Cambridge, February 10, 1776.

GENTLEMEN: Notwithstanding I have taken every method my judgment could suggest, to procure a sufficient number of firelocks for the soldiers of this Army, by applications to the Assemblies and Conventions of these Governments, as well as by sending officers out with money to purchase, I am constrained, by necessity, to inform you that the deficiency is amazingly great, and that there are not nigh enough to arm the troops already here. It is true, that all the officers gone upon the business are not yet returned, but, from the small success of those who have made report, I cannot promise myself many more. I must, therefore, beg leave to solicit your kind attention to this interesting and important concern, and would submit it to your consideration whether if your honourable Court were to depute some of their members to make applications to the different towns, they might not procure a considerable quantity. I will most cheerfully furnish them with money for the purpose, or pay for them on their delivery here, as you shall think most advisable.

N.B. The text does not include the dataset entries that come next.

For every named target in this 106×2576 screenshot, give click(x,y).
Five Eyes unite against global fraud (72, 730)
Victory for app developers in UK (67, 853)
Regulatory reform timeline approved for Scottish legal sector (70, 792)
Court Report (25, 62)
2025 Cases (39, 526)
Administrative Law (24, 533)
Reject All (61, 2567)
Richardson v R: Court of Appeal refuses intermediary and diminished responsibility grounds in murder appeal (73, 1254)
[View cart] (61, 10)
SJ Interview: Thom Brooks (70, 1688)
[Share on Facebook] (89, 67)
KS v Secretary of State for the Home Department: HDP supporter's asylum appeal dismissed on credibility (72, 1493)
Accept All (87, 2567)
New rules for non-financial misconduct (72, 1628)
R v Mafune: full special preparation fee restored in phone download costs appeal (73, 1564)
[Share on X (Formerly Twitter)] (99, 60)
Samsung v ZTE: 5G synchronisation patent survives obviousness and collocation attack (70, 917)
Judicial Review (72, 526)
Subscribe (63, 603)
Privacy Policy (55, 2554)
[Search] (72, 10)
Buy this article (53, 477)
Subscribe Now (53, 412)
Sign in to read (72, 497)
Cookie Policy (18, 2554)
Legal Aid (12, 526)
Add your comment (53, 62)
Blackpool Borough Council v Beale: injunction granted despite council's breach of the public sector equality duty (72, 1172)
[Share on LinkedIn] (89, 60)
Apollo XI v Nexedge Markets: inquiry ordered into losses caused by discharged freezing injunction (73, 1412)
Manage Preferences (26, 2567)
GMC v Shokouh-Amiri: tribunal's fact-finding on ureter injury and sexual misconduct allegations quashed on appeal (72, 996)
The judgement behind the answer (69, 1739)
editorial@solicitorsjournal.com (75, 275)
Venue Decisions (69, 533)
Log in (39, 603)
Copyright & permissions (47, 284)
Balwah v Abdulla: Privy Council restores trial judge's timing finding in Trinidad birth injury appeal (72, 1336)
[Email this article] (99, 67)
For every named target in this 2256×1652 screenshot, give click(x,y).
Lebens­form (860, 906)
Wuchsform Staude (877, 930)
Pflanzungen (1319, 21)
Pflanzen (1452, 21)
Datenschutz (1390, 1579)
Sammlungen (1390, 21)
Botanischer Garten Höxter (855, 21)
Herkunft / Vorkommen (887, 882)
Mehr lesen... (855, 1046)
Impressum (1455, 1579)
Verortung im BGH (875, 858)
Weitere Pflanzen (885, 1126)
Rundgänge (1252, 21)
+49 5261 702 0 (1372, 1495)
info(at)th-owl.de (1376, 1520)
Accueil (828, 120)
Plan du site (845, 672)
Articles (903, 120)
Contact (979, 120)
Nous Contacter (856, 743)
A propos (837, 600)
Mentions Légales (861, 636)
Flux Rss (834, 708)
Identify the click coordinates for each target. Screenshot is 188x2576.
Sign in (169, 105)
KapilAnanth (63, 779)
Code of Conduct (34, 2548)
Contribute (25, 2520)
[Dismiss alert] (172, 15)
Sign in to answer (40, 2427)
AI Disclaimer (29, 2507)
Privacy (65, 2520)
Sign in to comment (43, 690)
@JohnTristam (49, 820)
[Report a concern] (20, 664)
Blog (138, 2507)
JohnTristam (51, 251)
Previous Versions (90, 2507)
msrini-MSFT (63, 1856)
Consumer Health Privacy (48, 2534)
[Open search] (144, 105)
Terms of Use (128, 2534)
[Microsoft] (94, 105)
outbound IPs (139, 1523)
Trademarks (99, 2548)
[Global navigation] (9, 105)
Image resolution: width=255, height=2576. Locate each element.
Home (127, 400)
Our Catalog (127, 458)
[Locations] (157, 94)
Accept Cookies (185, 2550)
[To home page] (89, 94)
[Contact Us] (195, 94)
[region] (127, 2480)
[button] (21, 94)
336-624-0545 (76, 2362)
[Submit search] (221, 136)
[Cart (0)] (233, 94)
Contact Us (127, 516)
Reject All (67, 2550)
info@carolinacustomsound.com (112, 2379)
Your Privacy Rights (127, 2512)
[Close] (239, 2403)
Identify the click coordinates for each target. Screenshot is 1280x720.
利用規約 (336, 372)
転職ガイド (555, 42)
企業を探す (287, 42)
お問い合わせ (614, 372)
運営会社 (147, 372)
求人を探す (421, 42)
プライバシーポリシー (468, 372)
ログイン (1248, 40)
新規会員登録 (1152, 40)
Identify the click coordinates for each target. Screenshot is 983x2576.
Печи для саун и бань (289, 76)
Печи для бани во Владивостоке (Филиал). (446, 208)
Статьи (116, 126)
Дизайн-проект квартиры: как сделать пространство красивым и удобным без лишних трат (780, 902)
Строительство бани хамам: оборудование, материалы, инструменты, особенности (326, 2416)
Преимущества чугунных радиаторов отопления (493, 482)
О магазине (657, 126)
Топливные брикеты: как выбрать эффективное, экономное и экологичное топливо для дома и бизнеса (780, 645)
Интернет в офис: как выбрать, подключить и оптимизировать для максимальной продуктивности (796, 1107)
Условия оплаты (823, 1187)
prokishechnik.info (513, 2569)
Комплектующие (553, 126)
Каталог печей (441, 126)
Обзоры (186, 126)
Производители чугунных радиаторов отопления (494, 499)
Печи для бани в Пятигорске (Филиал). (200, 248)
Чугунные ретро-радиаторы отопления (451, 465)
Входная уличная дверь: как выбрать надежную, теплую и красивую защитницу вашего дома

I shall only add, that I hope the exigency of our affairs, at this critical crisis, will excuse this request, and my confidence of your readiness and zeal to do every thing in your power for promoting the publick good, and am, gentlemen, with great regard and esteem, your most humble servant,


To the Honourable General Court, &c.

P˙ S. I have heard that there are several King' s muskets in the country; for every good one, with a bayonet, that has not been abused, I will give twelve dollars, and in proportion for other guns fit for service.